[Ejercicios]
**A)** Transcribe sin cambios el fragmento del texto sobre los católicos en Norteamérica que comienza con "Por José María" y sigue hasta "abría Estados Unidos.".
**B)** Según el texto sobre los católicos en Norteamérica, ¿en qué calle de Washington se encuentra el Catholic Information Center?
**C)** Prosigue el texto sobre los católicos en Norteamérica a partir de su última oración.

[Texto de lectura]
Católicos en Norteamérica (y II)
DESDE GEORGETOWN
Católicos en Norteamérica (y II)
Por José María Marco
© Copyright Libertad Digital SA. Conde de Aranda 8, 28001 Madrid.Tocqueville tenía razón. Además de la natural tendencia a la unidad y la disciplina, a la Iglesia católica le ayudó su reflexión central acerca de la salvación por las obras, que encajaba tan bien o mejor que la ética protestante con el horizonte de trabajo duro y progreso personal que abría Estados Unidos.
El padre John McCloskey, del Opus Dei, personaje influyente en los círculos empresariales y periodísticos de Washington, es un buen ejemplo de cómo el catolicismo está bien enraizado en la mentalidad emprendedora americana. Su centro: el Catholic Information Center, capilla, oficina y librería al mismo tiempo, está situado en la calle K, por tradición sede de los lobbies en la capital de Estados Unidos.
A la Iglesia también le ayudó el flujo de inmigrantes católicos procedentes de Europa. Los irlandeses primero, luego los polacos y los italianos encontraron en la Iglesia católica acogida, centros de asistencia y de ayuda, instituciones educativas y una manera relativamente sencilla de integrarse en la sociedad norteamericana sin perder del todo sus raíces, que a la larga acababan identificadas con el catolicismo y que le dieron a éste un sustrato cultural propio, muy valioso pero no contradictorio con la identidad de la nueva nación.

[Datos]
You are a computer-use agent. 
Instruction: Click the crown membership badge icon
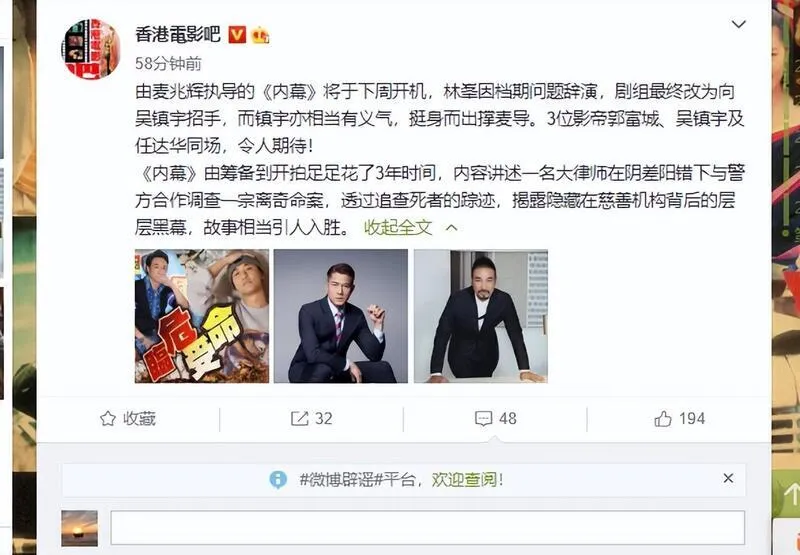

[Respuestas]
**A)**
Por José María Marco
© Copyright Libertad Digital SA. Conde de Aranda 8, 28001 Madrid.Tocqueville tenía razón. Además de la natural tendencia a la unidad y la disciplina, a la Iglesia católica le ayudó su reflexión central acerca de la salvación por las obras, que encajaba tan bien o mejor que la ética protestante con el horizonte de trabajo duro y progreso personal que abría Estados Unidos.

**B)** En la calle K, sede tradicional de los lobbies en la capital de Estados Unidos.

**C)**
Este proceso, que duró más de un siglo, hasta después de la Primera Guerra Mundial, no fue fácil. Algunos grupos políticos intentaron rentabilizar la mentalidad anticatólica para fines propios. El Ku Klux Klan, como los fundamentalistas laicos europeos, preconizaba que el Estado tuviera el monopolio de la educación, y en 1925 llevó a juicio a la Iglesia católica para prohibir sus instituciones religiosas. Lo consiguió en primera instancia, aunque el Tribunal Supremo rompió la sentencia. Según el Ku Klux Klan, la Iglesia católica era un peligro para Estados Unidos.
La Iglesia, por su parte, tuvo que encontrar su propio camino entre la pluralidad cultural de sus propios feligreses –de procedencias, idiomas y costumbres muy distintos–, su voluntad de salvaguardar la unidad doctrinal y organizativa y el designio de convertirse en una institución plenamente americana. No siempre fue consistente con sus propios valores. Su tibieza ante la esclavitud le enajenó la población negra, que encontró sus propias formas de religión y de liturgia en las Iglesias baptistas. Hoy mismo la Iglesia católica, con algunas excepciones –Baltimore y Chicago entre ellas–, no tiene mucho predicamento entre los creyentes negros.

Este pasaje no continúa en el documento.